Posted in June's Kelowna Real Estate Blog on May 7, 2010

REAL ESTATE REPORTER

The hotel industry suffered one of its worst years in 2009, as investment evaporated and some new hotel owners even opted to pave over properties rather than risk renting out rooms by the night.

Already feeling the effects of the recession in 2008, Canada’s hotel investment industry experienced yet another challenging year in 2009 as transaction volume plummeted 61 per cent, according to Colliers International Hotels annual investment report.

It’s the sharpest decline in activity on record, and 91-per-cent lower than the peak reached in 2007.

The national price-per-room average also saw a decline of 12 per cent nationally.

The numbers are a sobering reminder for the industry that even without the challenges posed by a higher Canadian dollar and the broader effects of the recession, hotel revenues tend to lag behind any economic recovery.

"Certain classes of real estate, such as hotels, generate cash flows that have a greater immediate sensitivity to general economic conditions than other types of real estate," RBC Dominion Securities analyst Neil Downey wrote in a recent report.
• • • •
• _Exercise requirements_
a. According to the blog post on hotel investment, by what percentage did transaction volume in Canada's hotel investment industry fall in 2009?
b. Extend the blog post on hotel investment, picking up right after its final sentence.
The entries that follow come from a separate source unrelated to the blog post on hotel investment.

• _Recorded information_
• • • •
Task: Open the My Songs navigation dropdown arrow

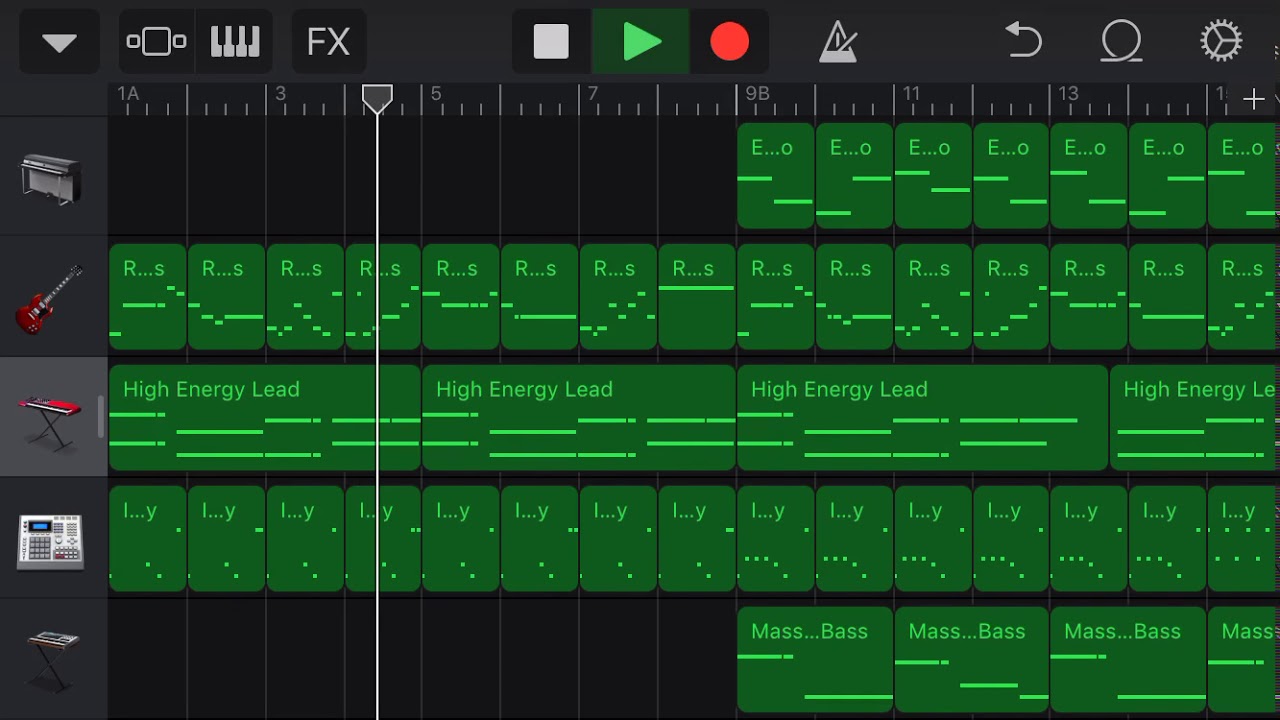Action: (59, 42)
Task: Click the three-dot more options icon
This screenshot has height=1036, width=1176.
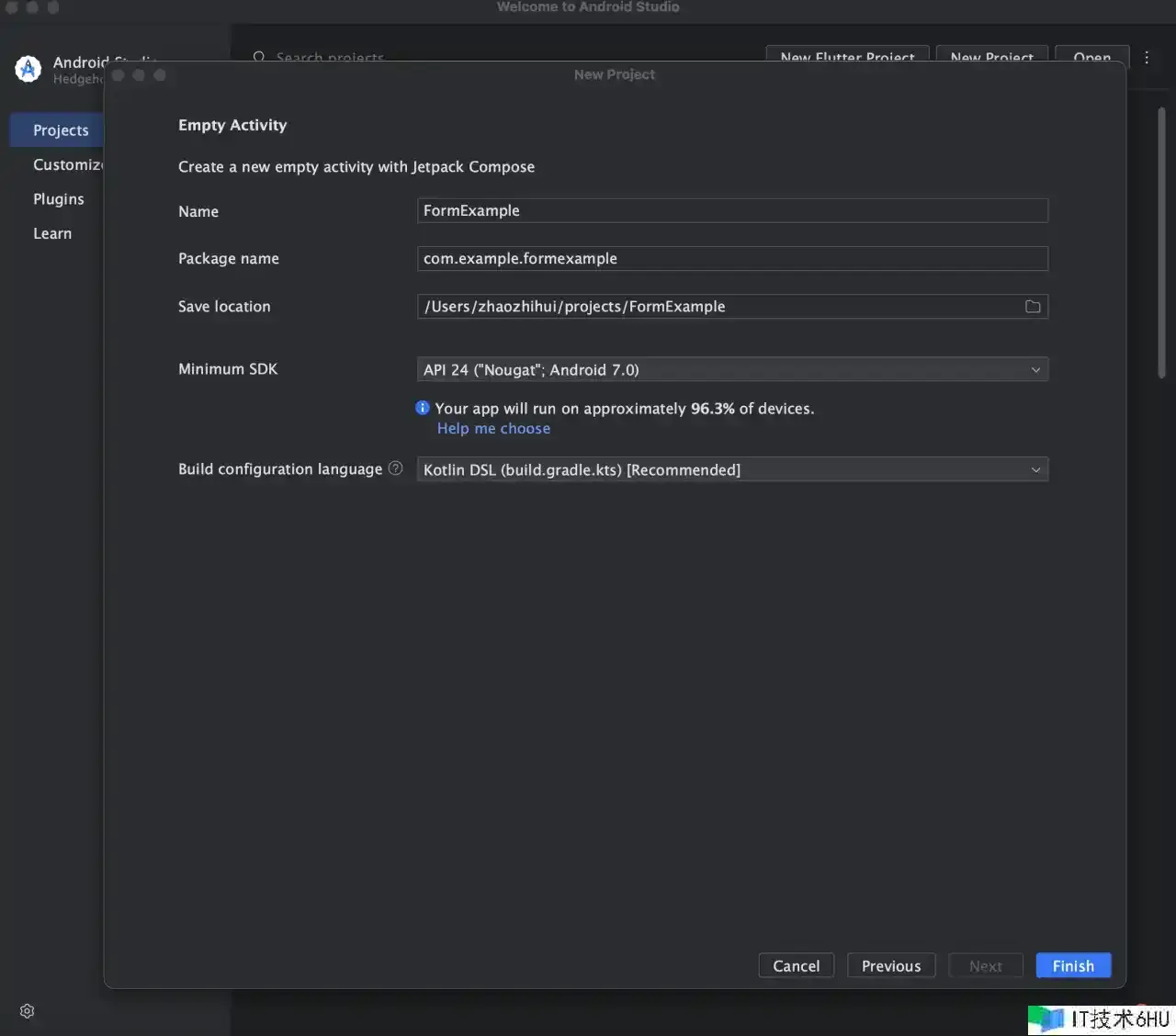Action: (x=1147, y=57)
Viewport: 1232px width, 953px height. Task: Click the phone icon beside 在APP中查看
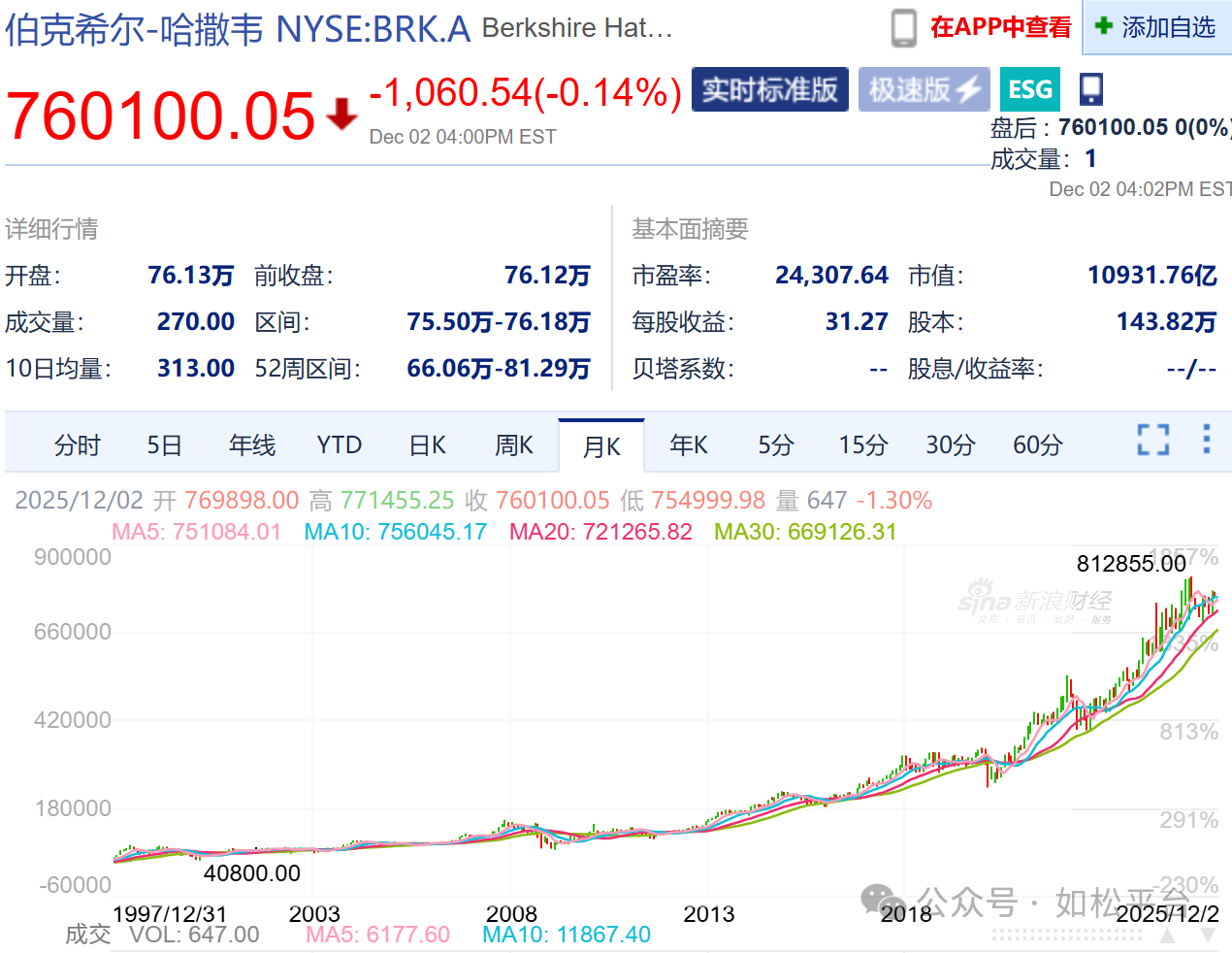coord(903,28)
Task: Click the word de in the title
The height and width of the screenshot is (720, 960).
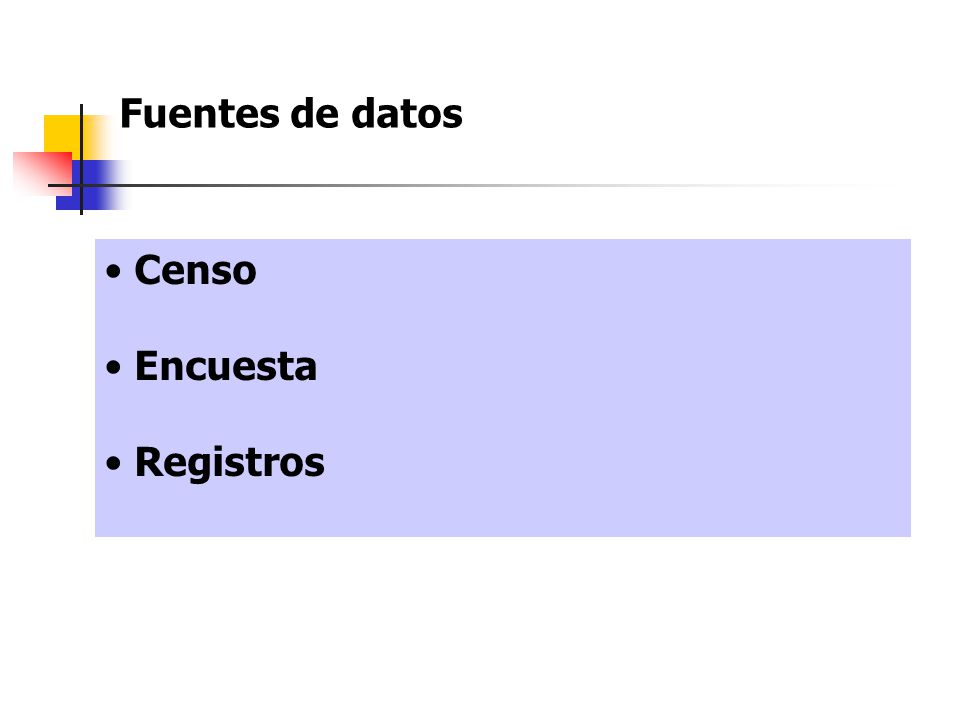Action: click(315, 114)
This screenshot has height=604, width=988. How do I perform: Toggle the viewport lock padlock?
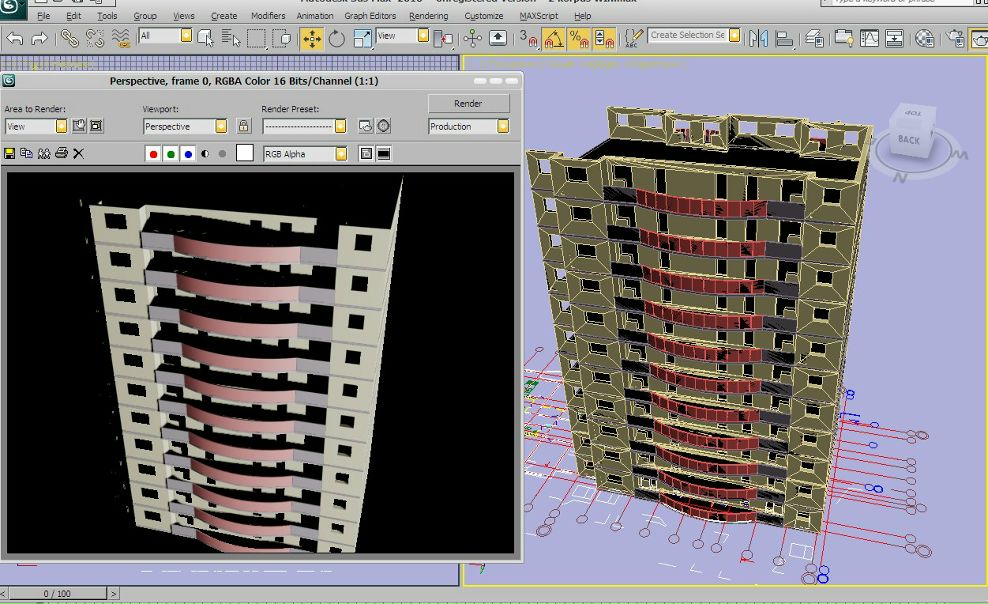point(243,127)
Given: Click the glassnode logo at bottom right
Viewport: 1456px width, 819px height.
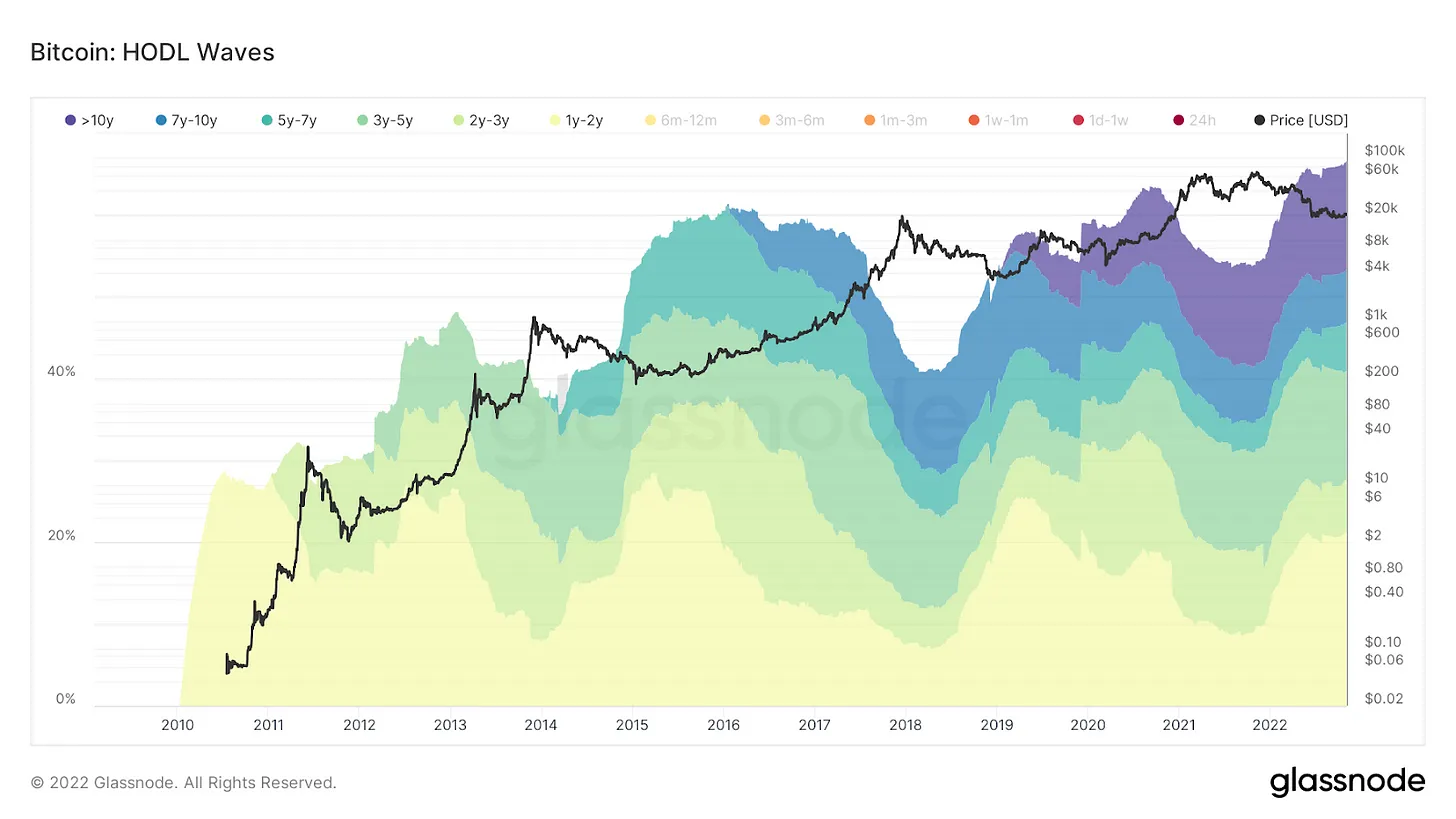Looking at the screenshot, I should click(1347, 781).
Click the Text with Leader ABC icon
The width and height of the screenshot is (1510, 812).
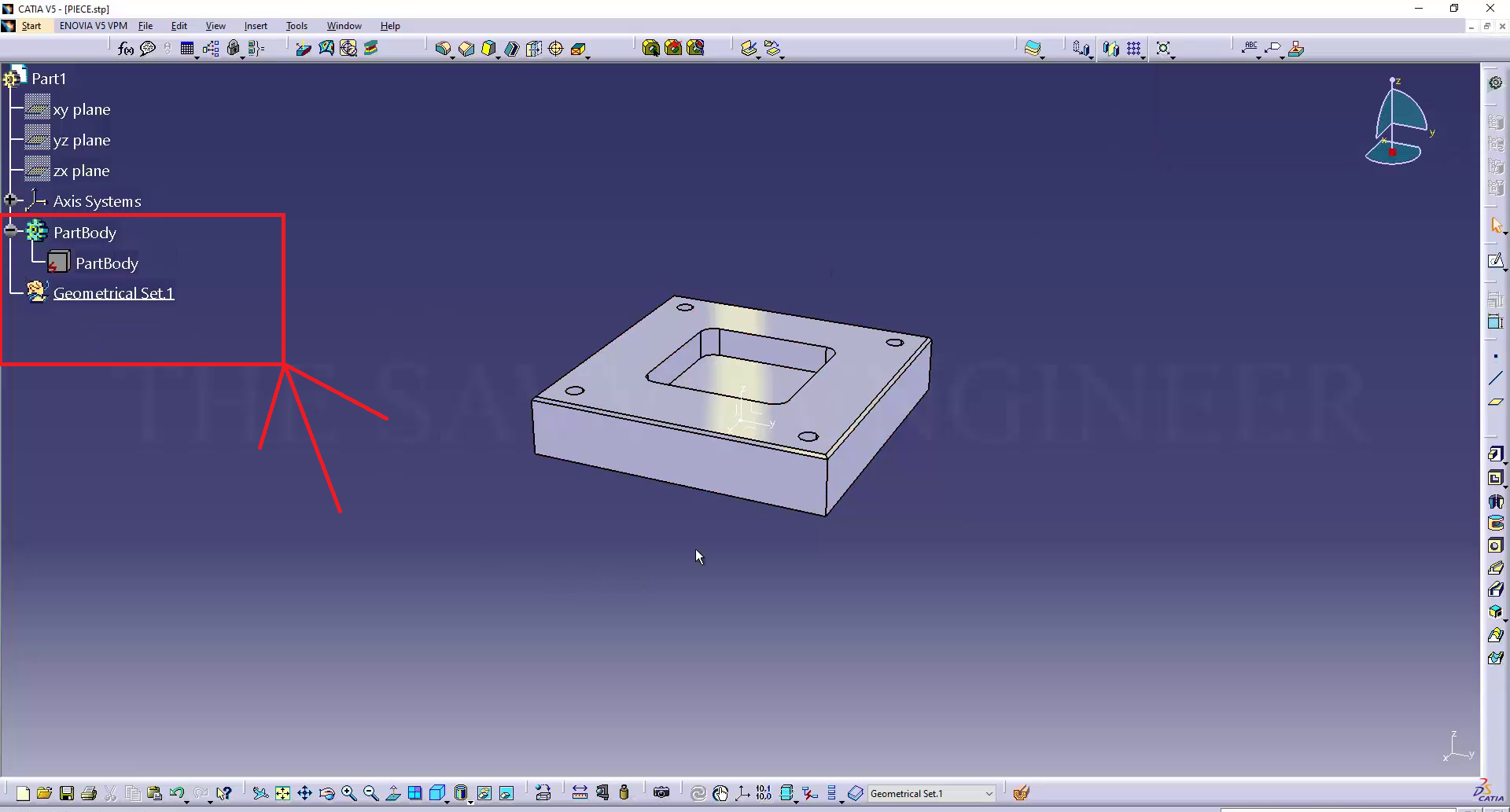point(1250,49)

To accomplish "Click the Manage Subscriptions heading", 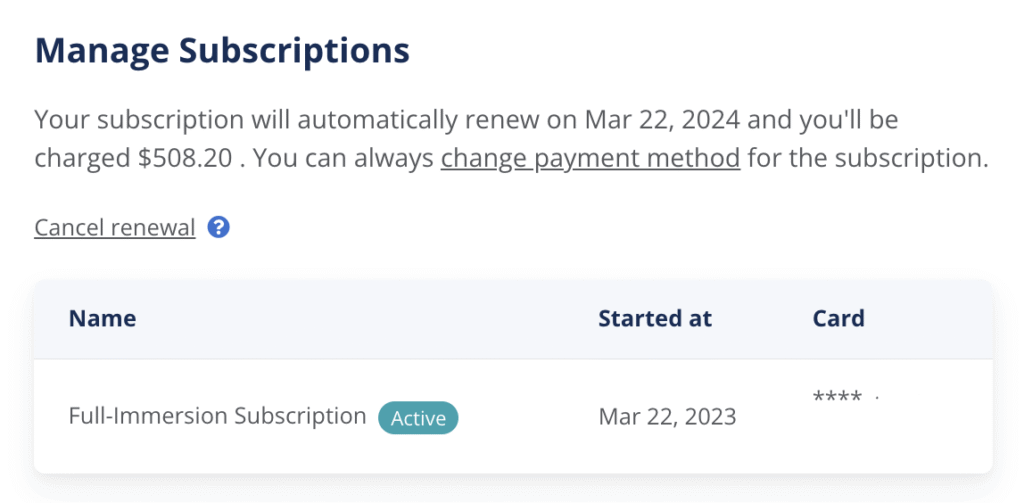I will [x=222, y=50].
• • • •
• _Expected results_
a. 61 percent.

b.
The best that owners may hope for this year is an easing of the declines that have hammered the industry, said Colliers executive managing director Alam Pirani.

"From an operating standpoint I’m quite certain it’s never been this bad," he said. "The good news would be that many owners are hanging in there because of conservative capital structures, not a lot of them were over-levered. You can count the number of distressed sales on one hand."

Falling investment is an ominous sign for the industry, because new owners and the capital they can provide are often needed to revitalize properties that have fallen out of style and need updating.

Mr. Pirani said buyers are interested in snapping up properties, but it’s difficult to access the financing needed to get a deal done. Those that do have the money – real estate investment trusts in particular – don’t want to pay full price.

"Particularly difficult was agreeing on the market value of hotel assets, with sellers unwilling to value their properties as distressed income," he said. "Well-capitalized buyers sought bargain pricing, given the apparent instability in the marketplace and lack of available credit."

The largest investment was for the Hilton Garden Inn & Ajax Convention Centre in Ajax, Ont., at $24-million.

Peter Freed of Freed Developments in Toronto was responsible for the second-largest transaction of the year, a $21-million deal to buy a Travel Lodge in downtown Toronto. The building was relatively rundown and low-end, but he didn’t care about that. Within two months, it was knocked to the ground to make way for a condominium development.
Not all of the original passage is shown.